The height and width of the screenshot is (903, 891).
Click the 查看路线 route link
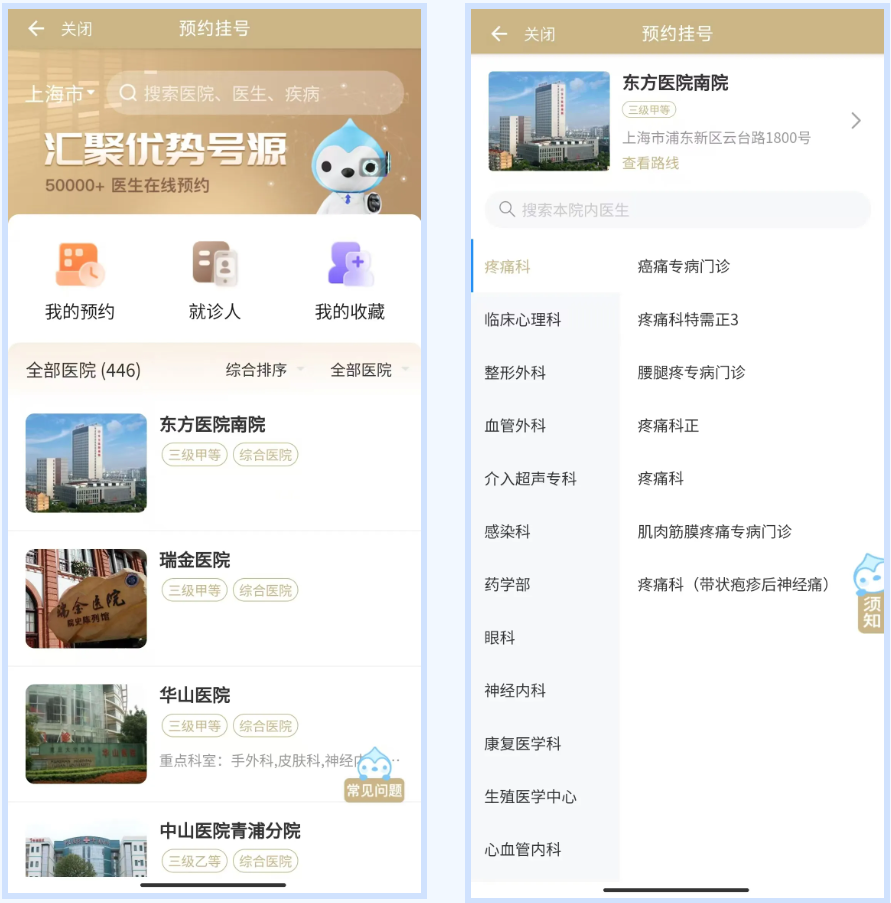[x=650, y=163]
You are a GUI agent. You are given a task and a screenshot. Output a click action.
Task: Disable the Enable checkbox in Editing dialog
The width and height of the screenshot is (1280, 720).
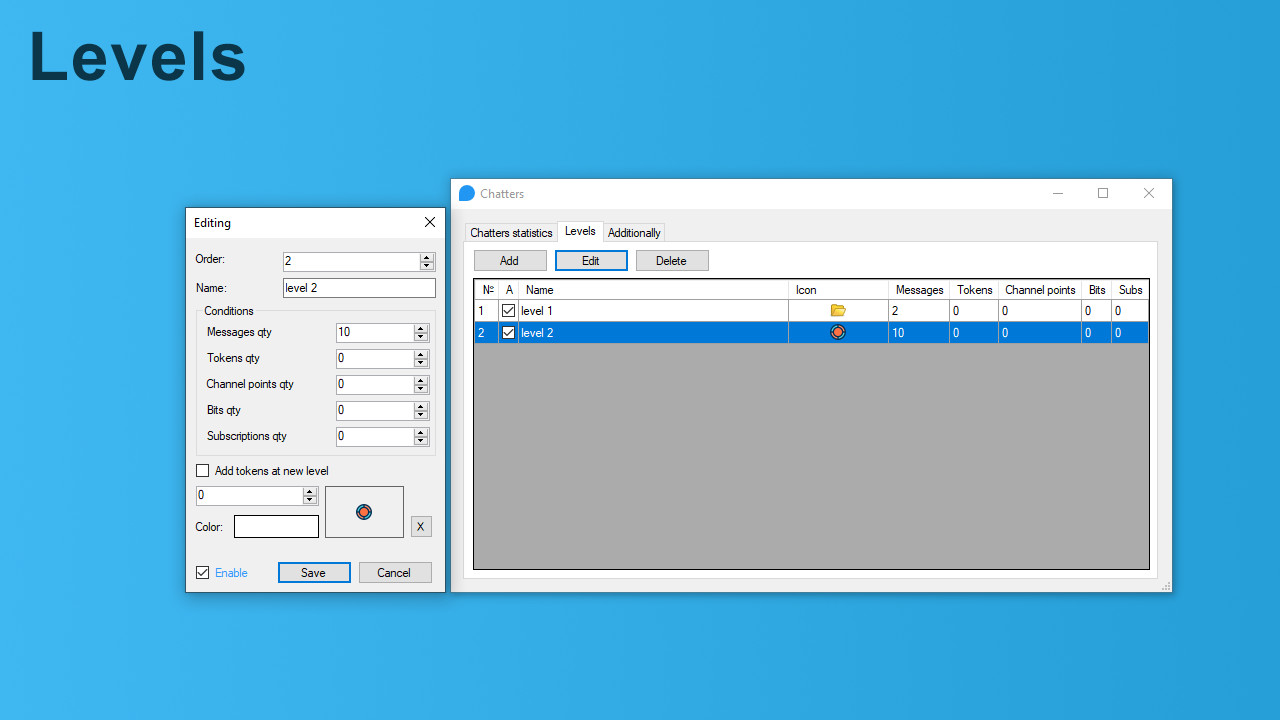(x=203, y=572)
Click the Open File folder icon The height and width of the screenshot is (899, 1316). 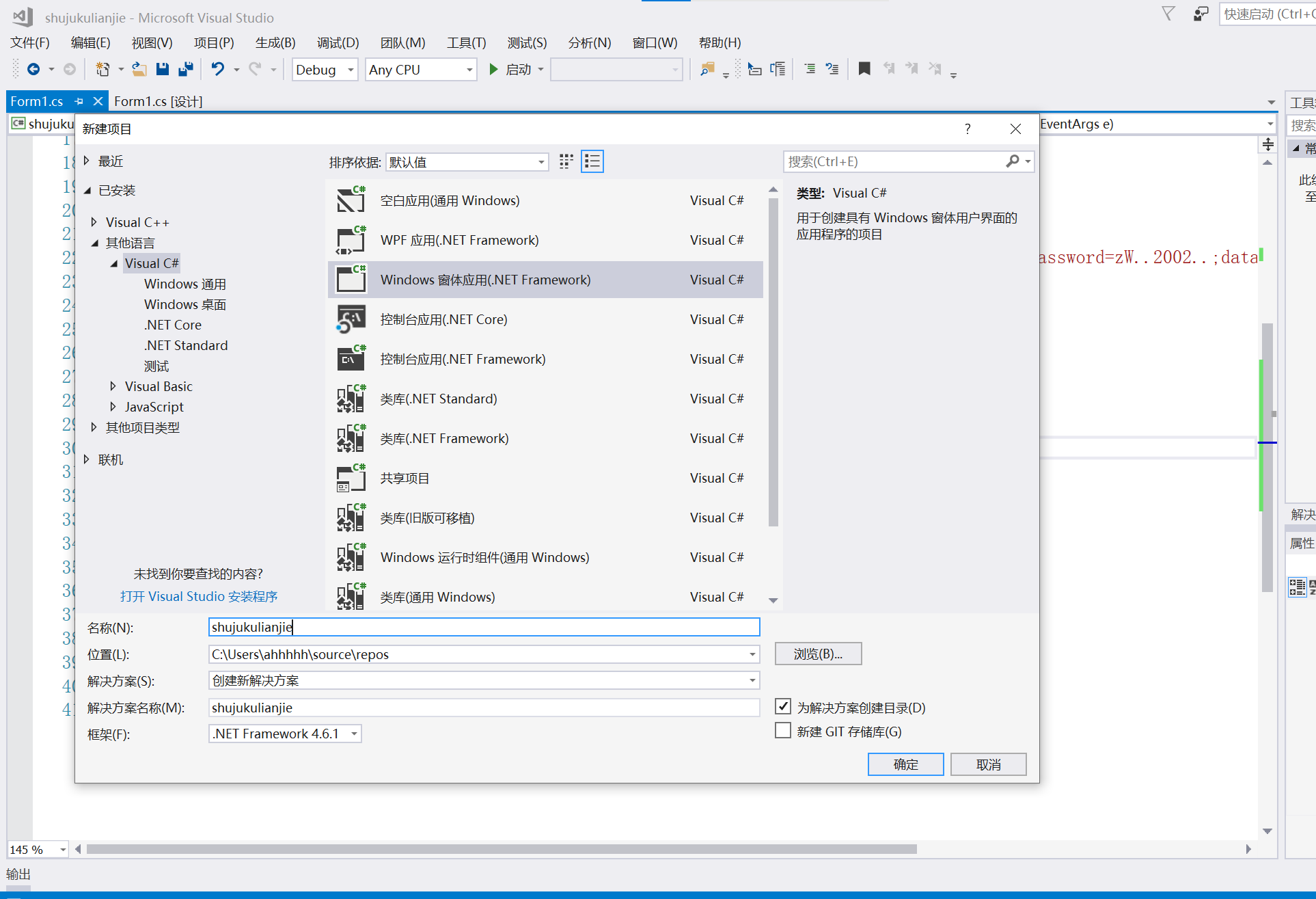pyautogui.click(x=139, y=69)
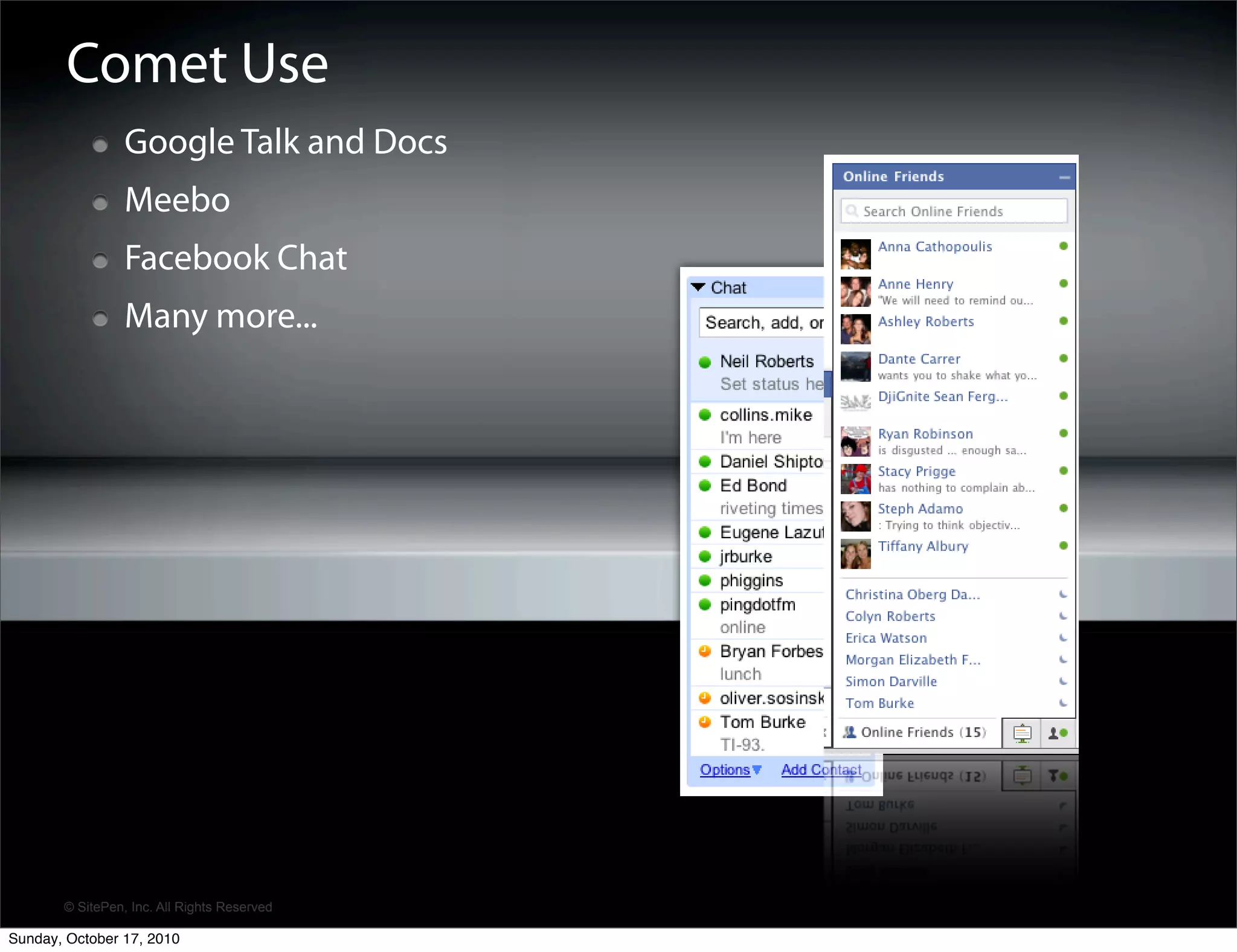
▬▬▬▬▬▬▬▬▬▬
§ Task objective:
Please output the listing as a numbered list, starting at the line that contains "You are a GUI" and ending at the line that contains "(x=203, y=572)", with blank lines dropped. Leave the pictures out of your answer.

§ Task response:
1. You are a GUI agent. You are given a task and a screenshot. Output a click action.
2. Task: Disable the Enable checkbox in Editing dialog
3. The width and height of the screenshot is (1280, 720).
4. (x=203, y=572)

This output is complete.